Black Dennis Nolan felt as sure that Jack Quinn had perished in the storm as if he had seen him prone and stiff under the drifting snow. The fool had left the harbor that night, sometime before the onslaught of the blizzard, but after midnight to a certainty. He had gone out—and he had not returned! There could be no doubt about his miserable fate. The skipper pictured him in his clear mind as lying somewhere out on the barrens with the red-bound casket clutched in a frozen hand. So the skipper devoted a day to searching for him over the thawing, sodden wilderness behind the harbor. He took Bill Brennen and Nick Leary with him. The other men did not grumble at being left behind, perhaps because they were learning the unwisdom of grumbling against the skipper's orders, more likely because they did not care a dang if Foxey Jack Quinn was ever found or not, dead or alive. Quinn had not been popular. The skipper informed his two companions that the missing man had broken into his house and robbed him of an article of great value.

"We bes sure to find him somewheres handy," said Bill Brennen. "Foxey Jack was always a fool about the weather—didn't know east from west when the wind blowed. What was it he robbed from ye, skipper?"

"Whatever it was, ye'll both git yer share if we finds it," replied the skipper. "More nor that I bain't willin' to say."

He fixed Bill Brennen with a glance of his black eyes that made that worthy tremble from his scantily-haired scalp to the soles of his big, shuffling feet. Bill was one of those people who cannot get along without a master. In the past, for lack of another, he had made an exacting tyrant out of a very mild and loving wife; but since the masterful opening of the new skipper's reign he had snapped his fingers at his wife, who had ruled him for close upon twenty years. He was shrewd, though weak, and his heart was full of the stuff in which personal loyalty is bred and fostered. If the hand that beat him was the hand that fed him—the hand of his master—then the beating seemed an honorable and reasonable thing to him. True, the skipper had not yet lifted a fist to him; but in this case darkling glances served quite as well as blows. Bill had seen the strength of Dennis from the first and from the first had loved it as a thing to serve—as the spirit of mastery. Nick Leary, though a much younger man than Bill Brennen, possessed the same spirit of service.

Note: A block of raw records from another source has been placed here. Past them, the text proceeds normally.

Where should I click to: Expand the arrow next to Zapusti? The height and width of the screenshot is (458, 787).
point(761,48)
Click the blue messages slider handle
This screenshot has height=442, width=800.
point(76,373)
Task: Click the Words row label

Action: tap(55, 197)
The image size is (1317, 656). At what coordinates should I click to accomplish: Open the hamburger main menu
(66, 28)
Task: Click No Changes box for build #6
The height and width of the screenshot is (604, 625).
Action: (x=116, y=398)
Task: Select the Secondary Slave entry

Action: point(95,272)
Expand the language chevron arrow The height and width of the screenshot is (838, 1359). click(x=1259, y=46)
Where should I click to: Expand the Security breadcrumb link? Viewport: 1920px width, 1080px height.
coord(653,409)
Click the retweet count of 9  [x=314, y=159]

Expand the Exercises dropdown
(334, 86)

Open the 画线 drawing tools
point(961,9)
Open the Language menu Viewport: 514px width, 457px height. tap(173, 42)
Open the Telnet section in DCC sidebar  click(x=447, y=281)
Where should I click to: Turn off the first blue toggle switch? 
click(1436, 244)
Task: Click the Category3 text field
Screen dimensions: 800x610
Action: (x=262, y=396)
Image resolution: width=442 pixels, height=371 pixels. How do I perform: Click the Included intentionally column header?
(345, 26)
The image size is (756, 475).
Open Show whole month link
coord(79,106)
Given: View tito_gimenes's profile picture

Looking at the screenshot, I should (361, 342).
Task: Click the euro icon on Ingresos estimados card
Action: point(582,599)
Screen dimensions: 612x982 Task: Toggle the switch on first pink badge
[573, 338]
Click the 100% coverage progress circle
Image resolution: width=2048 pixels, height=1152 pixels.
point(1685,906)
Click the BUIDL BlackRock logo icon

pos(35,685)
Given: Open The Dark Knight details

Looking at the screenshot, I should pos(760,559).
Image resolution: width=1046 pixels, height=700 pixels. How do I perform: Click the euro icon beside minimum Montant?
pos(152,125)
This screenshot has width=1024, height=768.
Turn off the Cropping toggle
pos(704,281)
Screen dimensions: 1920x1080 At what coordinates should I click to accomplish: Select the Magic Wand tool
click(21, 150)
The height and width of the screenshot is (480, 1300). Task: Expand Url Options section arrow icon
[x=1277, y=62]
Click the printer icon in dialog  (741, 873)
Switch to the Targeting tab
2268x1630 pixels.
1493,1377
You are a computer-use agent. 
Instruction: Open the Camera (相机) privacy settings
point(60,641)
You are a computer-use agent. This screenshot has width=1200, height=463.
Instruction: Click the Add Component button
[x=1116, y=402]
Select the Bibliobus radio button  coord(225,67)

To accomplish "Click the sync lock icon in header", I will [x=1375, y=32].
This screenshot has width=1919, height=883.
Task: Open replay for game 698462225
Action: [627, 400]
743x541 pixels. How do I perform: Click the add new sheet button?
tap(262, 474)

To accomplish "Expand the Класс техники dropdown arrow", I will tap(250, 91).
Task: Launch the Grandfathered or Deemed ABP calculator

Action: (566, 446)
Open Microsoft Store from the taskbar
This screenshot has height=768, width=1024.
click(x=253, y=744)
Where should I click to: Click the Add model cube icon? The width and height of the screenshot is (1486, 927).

The three searched the barrens all day, from sun-up to dark, north, south and inland. It was a gray day, sloppy underfoot and raw overhead. At one time the skipper halted and lit his pipe within three yards of the point of the edge of the cliff from which Quinn had pitched to his death; but wind, snow and thaw had obliterated all trace of those blindly staggering feet. The searchers explored the inner, tangled recesses of a dozen thickets of spruce-tuck, snarled coverts of alders, hollows hip-deep in sodden snow, and the pits and rocky shelters of knolls and hummocks.

"He bes hid away somewheres, sure's Saint Peter was a fisherman," said the skipper.

"Axin' yer pardon, skipper, I bes t'inkin' as how maybe he bain't dead," said Nick Leary, humbly. "Maybe he got t'rough to Brig Tickle, sir, an' from the Tickle he'd be headin' for Witless Bay this very minute."

The skipper shook his head.

"There bain't a man on the coast could live t'rough a flurry the like o' that widout he found shelter," he replied. "He bes dead somewheres widin t'ree or four mile o' Chance Along, ye kin lay to that, Nick."